With all of this information and automation at your disposal, you can prepare and operate robust playbooks for incident remediation. When downtime does occur, your team will be well-equipped to laser in on the root cause and respond swiftly — again, reducing the time spent on fire drills in favor of innovation and problem-solving.
#5. When it comes to your data, having mostly bad data is worse than having no data at all.
Bad data is insidious in a way that bad code is not. With application engineering, testing usually reveals any errors — or, if it doesn’t, your application will likely break due to buggy code. And then you can fix it.

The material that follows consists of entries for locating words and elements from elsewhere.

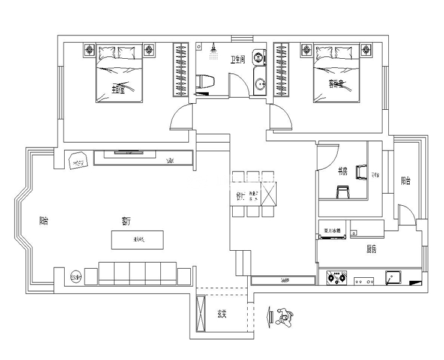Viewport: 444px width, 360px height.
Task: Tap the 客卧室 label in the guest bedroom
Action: (335, 83)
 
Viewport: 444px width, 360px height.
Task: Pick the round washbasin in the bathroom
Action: (259, 58)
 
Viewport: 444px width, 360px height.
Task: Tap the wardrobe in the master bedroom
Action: (181, 70)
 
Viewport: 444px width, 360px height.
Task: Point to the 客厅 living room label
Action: (125, 221)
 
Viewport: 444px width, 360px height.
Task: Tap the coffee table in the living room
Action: (137, 240)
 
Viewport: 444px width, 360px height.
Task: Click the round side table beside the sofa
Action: (75, 276)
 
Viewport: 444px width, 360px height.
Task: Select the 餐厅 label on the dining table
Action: (239, 195)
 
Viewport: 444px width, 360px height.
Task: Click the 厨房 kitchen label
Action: (372, 248)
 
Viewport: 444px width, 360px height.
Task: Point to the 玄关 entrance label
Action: (222, 313)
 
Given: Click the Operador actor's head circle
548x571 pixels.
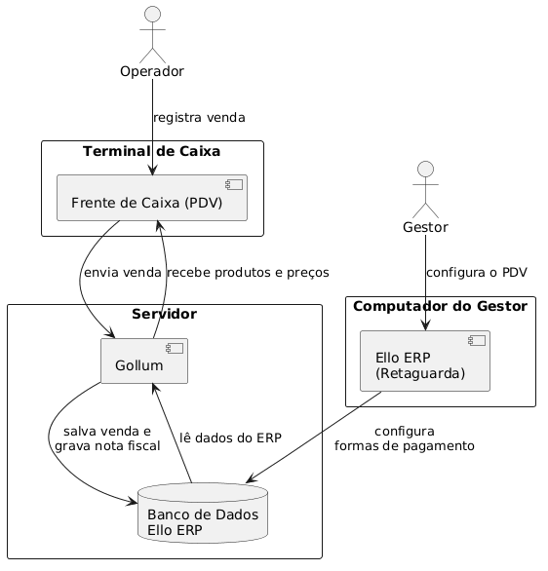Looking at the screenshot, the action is pos(153,15).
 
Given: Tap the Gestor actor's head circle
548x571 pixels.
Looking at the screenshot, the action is pos(425,170).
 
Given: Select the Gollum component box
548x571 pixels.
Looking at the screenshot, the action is pos(144,361).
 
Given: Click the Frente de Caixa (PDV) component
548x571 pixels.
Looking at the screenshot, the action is pos(152,198).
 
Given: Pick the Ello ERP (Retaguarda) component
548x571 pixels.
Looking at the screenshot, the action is pos(425,361).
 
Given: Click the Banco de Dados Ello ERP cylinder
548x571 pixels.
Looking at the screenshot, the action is pos(203,514).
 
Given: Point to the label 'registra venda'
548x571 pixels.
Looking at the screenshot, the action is pos(199,118).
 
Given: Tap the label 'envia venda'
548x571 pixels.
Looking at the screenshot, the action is pos(123,273).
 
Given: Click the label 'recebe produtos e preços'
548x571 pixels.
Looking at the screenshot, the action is pos(248,273).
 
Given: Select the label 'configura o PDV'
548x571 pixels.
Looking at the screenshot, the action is pos(477,273).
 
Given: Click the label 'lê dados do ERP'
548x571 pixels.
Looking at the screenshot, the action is pos(231,438).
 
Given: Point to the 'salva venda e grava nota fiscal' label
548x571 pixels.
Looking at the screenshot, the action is pos(107,438).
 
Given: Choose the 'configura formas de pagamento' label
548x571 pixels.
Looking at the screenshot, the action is pos(405,438).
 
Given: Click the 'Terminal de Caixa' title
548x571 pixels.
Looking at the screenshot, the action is pos(151,151).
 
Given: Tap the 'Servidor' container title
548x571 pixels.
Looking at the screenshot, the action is pos(165,314).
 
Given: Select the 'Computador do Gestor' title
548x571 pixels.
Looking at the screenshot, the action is pos(440,306).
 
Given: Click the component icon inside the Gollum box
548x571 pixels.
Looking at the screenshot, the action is pos(175,349).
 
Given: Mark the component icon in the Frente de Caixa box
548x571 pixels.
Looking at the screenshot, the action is pos(234,185).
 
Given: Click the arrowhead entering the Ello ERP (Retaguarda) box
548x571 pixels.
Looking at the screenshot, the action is pos(425,325).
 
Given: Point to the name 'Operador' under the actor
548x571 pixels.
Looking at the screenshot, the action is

With data, it’s different. Even with testing, you may not realize when bad data has crept into your ecosystem through one of many APIs or endpoints. And without observability, that bad data may go undetected for some time — leading to incorrect reporting and even ill-informed decision making.
As organizations grow increasingly reliant on data to drive their business, it’s well past time for data engineers to pay as much attention to data quality as DevOps engineers do to application health. By embracing a more holistic approach to data quality and discovery, you and your team can reclaim valuable time, build trust, and break the cycle of late-night emails and last-minute fire drills. For good.